Fabrice Gzil, docteur en philosophie, responsable du pôle Études et recherche de la Fondation Médéric Alzheimer nous invite dans son dernier ouvrage* à regarder la maladie d’Alzheimer sous le prisme du temps. Elle serait même la maladie du temps par excellence. En premier lieu parce que, comme la peste ou la lèpre en leur temps, ou plus récemment le cancer et le sida, elle est devenue le réceptacle des peurs de l’époque. Ce que redoutent désormais les individus, explique l’auteur, c’est moins de mourir que de faire l’expérience d’une vie qui ne serait plus vraiment une vie et qu’ils ne considèrent plus comme digne d’être vécue.

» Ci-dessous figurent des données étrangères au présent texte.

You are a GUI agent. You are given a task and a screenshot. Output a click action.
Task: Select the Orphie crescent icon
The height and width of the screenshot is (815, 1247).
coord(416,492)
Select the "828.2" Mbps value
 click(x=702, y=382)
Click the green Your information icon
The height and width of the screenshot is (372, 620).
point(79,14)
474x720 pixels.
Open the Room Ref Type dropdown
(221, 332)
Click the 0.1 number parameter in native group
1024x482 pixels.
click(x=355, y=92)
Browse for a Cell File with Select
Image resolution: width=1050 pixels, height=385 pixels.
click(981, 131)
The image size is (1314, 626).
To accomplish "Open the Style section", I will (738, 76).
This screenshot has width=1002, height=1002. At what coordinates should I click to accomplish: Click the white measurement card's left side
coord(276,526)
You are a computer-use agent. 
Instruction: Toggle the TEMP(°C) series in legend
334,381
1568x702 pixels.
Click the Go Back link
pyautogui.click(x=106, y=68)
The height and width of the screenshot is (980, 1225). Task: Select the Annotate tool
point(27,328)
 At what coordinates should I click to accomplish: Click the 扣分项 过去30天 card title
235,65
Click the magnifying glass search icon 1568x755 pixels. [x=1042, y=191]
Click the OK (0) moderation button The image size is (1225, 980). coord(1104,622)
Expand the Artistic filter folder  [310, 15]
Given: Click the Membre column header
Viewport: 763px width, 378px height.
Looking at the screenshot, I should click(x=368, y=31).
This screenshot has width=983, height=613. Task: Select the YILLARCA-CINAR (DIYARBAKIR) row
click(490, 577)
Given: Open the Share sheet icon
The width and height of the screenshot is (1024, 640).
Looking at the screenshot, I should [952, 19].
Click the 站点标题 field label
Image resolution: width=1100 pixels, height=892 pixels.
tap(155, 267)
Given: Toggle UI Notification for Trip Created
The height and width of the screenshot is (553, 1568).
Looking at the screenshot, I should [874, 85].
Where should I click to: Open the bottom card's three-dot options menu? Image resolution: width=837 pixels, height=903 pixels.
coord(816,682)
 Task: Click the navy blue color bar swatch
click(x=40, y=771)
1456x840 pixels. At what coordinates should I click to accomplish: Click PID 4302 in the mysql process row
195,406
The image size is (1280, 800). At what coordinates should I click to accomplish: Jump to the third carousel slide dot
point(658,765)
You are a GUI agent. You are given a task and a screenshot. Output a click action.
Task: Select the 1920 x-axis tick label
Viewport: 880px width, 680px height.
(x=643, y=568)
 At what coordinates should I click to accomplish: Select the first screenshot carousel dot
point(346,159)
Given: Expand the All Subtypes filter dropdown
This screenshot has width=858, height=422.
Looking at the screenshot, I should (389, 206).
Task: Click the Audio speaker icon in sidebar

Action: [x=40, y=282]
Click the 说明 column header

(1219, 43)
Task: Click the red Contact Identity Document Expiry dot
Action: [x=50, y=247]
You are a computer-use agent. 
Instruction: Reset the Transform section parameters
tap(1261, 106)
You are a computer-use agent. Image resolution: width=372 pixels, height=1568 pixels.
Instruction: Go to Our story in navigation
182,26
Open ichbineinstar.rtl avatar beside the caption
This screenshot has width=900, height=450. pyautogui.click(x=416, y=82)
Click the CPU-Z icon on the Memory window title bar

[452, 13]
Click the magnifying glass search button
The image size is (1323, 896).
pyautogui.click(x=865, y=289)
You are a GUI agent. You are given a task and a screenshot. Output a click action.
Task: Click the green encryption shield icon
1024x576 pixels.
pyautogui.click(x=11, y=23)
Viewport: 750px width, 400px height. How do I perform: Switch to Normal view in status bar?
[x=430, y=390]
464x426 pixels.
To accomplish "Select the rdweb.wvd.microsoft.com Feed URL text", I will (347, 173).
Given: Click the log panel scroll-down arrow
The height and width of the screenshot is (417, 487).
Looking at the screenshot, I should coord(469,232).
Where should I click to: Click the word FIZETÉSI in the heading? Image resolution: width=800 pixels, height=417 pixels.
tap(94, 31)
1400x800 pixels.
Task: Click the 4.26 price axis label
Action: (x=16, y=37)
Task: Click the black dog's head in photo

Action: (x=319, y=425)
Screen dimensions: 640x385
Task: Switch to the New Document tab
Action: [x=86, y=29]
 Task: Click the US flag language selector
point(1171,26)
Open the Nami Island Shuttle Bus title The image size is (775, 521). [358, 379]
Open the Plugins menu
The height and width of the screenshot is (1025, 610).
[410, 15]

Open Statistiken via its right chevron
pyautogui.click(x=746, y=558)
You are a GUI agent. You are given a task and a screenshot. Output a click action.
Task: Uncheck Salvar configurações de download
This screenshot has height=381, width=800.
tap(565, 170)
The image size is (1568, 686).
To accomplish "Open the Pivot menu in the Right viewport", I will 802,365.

Le statut assigné à la maladie d’Alzheimer dit beaucoup de l’homme d’aujourd’hui, attaché à son identité personnelle, sa conscience d’être un individu singulier, à son indépendance et donc sa capacité à prendre soin de lui-même, et à son autonomie, sa capacité d’exercer une souveraineté sur sa propre vie. La maladie d’Alzheimer serait ainsi l’ombre portée des progrès de la médecine qui, en permettant de vivre plus longtemps, au-delà de ce que la nature a prévu, seraient responsables de cette vie brisée par les troubles cognitifs. Cette idée extrêmement délétère doit être combattue, insiste Fabrice Gzil en rappelant que ce dont ont le plus besoin les personnes atteintes de la maladie d’Alzheimer, c’est justement que la médecine et, plus largement la culture humaine ne les abandonnent pas à leur sort.
Et si la temporalité très particulière de l’évolution de la maladie place le soignant dans une position inconfortable, déjouant les modèles habituels du soin et l’obligeant à réviser en permanence les objectifs thérapeutiques, elle est un bon point de départ pour repenser le soin. Comprendre les transformations du vécu temporel occasionnées permet de mieux appréhender pourquoi ceux qui accompagnent les malades sont en permanence soumis à la tentation de l’abandon et de l’indifférence.
* La maladie du temps, sur la maladie d’Alzheimer, PUF, mars 2014, 6 euros.